## TASK OBJECTIVE
Copy out the entries verbatim, from the line with "coordinates (630, 60)." to the line with "rotate-tool-icon is located", with both of those lines included.

## PROVIDED RECORDS
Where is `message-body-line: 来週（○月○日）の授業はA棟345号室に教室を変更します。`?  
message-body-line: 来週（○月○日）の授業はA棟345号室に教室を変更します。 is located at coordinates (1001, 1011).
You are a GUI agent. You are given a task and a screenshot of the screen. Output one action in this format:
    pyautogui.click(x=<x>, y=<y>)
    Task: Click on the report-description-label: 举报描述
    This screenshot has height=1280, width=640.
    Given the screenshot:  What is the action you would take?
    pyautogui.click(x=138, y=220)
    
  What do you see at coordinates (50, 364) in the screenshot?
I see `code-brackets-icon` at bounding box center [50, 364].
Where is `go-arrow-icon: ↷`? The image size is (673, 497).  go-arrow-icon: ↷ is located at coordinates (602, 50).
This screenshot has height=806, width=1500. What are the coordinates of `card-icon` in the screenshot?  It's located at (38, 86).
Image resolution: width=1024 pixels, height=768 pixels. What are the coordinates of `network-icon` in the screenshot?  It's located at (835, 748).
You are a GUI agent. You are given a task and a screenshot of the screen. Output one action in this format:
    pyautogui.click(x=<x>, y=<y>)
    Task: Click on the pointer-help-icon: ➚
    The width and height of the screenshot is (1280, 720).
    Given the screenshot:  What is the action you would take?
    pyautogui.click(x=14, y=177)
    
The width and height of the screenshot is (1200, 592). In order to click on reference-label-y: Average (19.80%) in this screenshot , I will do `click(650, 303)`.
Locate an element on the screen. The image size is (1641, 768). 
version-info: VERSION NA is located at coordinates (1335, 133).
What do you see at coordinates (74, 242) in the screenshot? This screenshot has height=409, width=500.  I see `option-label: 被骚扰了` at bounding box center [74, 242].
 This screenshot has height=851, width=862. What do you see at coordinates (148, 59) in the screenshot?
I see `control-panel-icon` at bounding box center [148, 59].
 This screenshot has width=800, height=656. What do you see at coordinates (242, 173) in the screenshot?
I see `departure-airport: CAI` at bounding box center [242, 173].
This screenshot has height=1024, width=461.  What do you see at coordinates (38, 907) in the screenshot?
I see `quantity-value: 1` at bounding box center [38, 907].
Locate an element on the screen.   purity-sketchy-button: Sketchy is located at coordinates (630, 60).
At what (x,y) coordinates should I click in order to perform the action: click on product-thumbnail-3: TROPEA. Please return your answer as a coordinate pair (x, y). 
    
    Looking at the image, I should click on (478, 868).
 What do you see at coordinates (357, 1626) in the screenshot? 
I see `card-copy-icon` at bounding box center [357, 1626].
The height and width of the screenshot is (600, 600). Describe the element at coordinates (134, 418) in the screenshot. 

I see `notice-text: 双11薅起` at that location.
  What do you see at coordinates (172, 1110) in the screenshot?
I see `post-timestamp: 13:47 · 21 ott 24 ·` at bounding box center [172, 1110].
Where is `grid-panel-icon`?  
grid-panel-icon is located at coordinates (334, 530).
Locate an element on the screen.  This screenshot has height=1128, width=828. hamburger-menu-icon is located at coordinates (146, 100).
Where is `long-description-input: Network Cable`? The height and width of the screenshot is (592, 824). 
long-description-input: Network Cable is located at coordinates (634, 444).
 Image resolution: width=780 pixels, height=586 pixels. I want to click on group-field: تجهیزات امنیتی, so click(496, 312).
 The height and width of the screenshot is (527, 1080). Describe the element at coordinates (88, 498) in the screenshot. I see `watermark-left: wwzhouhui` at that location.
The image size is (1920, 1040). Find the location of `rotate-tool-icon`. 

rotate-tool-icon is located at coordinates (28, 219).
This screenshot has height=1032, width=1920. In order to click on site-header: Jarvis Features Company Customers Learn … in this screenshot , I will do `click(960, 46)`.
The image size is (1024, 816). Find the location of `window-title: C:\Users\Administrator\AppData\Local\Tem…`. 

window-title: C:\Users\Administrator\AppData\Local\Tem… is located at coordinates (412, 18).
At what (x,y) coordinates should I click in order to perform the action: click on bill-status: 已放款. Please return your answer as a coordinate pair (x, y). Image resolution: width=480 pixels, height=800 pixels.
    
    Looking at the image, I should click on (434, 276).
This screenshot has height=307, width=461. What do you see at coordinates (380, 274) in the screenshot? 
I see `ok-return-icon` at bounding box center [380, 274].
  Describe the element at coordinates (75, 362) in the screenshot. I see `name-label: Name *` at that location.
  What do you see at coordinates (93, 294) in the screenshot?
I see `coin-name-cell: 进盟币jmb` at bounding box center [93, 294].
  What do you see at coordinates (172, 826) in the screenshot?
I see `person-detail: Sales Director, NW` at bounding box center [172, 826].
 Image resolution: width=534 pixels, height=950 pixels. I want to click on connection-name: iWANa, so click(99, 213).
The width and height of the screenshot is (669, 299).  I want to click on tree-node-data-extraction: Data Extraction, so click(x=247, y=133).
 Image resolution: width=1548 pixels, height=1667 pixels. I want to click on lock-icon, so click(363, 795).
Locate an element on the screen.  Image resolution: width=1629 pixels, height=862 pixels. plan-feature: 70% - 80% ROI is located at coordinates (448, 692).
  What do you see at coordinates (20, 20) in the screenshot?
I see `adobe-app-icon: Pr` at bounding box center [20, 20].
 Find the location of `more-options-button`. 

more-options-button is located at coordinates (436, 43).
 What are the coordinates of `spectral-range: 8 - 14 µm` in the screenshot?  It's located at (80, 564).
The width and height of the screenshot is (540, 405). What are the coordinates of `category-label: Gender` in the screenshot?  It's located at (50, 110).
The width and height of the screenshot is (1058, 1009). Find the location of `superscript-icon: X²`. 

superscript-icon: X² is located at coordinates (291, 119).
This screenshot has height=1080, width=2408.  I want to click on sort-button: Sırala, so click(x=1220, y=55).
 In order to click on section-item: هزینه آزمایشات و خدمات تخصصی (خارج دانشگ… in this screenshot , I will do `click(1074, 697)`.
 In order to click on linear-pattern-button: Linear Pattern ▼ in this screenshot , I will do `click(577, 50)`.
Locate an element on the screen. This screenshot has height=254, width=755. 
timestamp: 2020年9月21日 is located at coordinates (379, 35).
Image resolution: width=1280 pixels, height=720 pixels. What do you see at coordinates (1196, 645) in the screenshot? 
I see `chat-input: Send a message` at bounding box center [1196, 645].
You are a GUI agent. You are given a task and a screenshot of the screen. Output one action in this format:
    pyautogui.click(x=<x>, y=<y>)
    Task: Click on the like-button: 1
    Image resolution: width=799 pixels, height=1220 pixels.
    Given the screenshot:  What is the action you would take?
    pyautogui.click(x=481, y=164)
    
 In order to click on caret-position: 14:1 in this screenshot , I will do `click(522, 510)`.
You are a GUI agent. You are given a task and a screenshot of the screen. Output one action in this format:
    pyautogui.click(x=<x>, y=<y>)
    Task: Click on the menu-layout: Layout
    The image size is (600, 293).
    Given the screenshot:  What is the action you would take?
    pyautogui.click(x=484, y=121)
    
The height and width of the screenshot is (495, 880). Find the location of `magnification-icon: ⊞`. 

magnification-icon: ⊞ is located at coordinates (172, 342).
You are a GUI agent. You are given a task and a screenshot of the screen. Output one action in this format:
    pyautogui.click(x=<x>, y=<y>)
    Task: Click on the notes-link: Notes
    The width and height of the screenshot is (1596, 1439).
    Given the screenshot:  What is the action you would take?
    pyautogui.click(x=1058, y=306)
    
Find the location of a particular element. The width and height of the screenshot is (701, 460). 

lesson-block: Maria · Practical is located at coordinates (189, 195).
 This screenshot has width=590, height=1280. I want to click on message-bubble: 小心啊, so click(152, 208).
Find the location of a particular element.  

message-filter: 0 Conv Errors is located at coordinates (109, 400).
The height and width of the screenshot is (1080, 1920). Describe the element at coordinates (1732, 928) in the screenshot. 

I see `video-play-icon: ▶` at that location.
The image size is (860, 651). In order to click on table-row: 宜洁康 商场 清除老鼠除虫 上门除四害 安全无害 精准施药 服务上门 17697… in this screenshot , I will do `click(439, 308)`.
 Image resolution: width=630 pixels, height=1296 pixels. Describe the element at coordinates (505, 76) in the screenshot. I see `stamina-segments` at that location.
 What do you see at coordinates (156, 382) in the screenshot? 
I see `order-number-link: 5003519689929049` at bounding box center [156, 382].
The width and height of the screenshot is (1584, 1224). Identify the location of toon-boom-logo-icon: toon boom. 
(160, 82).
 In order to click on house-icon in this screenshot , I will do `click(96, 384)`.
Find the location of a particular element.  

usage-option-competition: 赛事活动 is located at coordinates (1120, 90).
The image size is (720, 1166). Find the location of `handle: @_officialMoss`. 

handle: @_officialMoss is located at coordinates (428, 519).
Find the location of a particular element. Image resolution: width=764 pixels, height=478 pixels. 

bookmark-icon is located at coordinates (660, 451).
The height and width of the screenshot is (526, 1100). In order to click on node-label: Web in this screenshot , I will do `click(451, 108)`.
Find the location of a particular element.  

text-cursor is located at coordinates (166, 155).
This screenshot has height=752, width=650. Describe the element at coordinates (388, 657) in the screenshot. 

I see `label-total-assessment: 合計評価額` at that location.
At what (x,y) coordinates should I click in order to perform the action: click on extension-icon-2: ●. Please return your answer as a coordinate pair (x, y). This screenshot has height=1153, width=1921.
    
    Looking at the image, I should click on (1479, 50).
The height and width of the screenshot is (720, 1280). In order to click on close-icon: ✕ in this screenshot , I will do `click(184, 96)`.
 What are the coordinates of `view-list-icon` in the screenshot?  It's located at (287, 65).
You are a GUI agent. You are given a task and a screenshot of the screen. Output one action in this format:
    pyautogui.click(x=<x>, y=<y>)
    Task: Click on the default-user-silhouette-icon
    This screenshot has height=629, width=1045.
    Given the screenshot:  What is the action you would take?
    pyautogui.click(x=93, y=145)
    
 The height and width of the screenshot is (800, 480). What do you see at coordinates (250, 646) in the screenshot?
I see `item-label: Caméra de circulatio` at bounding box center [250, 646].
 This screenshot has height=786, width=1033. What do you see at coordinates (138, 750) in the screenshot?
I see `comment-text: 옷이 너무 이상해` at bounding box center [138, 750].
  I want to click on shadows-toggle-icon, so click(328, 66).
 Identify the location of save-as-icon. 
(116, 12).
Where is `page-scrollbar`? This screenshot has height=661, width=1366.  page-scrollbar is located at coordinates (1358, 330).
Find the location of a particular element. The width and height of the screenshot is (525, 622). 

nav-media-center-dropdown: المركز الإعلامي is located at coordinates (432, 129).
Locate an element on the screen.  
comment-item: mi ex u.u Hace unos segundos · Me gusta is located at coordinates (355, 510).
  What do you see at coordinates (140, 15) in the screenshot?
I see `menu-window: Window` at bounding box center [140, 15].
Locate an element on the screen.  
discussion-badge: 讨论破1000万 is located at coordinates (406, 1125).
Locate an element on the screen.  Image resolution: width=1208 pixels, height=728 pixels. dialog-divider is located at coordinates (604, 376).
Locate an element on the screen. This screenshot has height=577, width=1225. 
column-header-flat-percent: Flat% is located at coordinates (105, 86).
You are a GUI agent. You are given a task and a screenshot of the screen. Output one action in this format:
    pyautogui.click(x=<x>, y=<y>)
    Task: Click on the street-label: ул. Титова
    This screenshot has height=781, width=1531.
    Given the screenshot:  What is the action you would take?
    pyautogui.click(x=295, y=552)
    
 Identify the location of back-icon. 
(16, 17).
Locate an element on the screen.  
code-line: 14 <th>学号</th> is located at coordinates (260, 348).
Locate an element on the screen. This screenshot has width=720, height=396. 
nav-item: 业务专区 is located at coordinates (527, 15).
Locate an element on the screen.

## ANSWER AREA
Locate an element on the screen.   purity-sketchy-button: Sketchy is located at coordinates (630, 60).
At what (x,y) coordinates should I click in order to perform the action: click on product-thumbnail-3: TROPEA. Please return your answer as a coordinate pair (x, y). 
    
    Looking at the image, I should click on (478, 868).
 What do you see at coordinates (357, 1626) in the screenshot? 
I see `card-copy-icon` at bounding box center [357, 1626].
The height and width of the screenshot is (600, 600). Describe the element at coordinates (134, 418) in the screenshot. 

I see `notice-text: 双11薅起` at that location.
  What do you see at coordinates (172, 1110) in the screenshot?
I see `post-timestamp: 13:47 · 21 ott 24 ·` at bounding box center [172, 1110].
Where is `grid-panel-icon`?  
grid-panel-icon is located at coordinates (334, 530).
Locate an element on the screen.  This screenshot has height=1128, width=828. hamburger-menu-icon is located at coordinates (146, 100).
Where is `long-description-input: Network Cable`? The height and width of the screenshot is (592, 824). 
long-description-input: Network Cable is located at coordinates (634, 444).
 Image resolution: width=780 pixels, height=586 pixels. I want to click on group-field: تجهیزات امنیتی, so click(496, 312).
 The height and width of the screenshot is (527, 1080). Describe the element at coordinates (88, 498) in the screenshot. I see `watermark-left: wwzhouhui` at that location.
The image size is (1920, 1040). Find the location of `rotate-tool-icon`. 

rotate-tool-icon is located at coordinates (28, 219).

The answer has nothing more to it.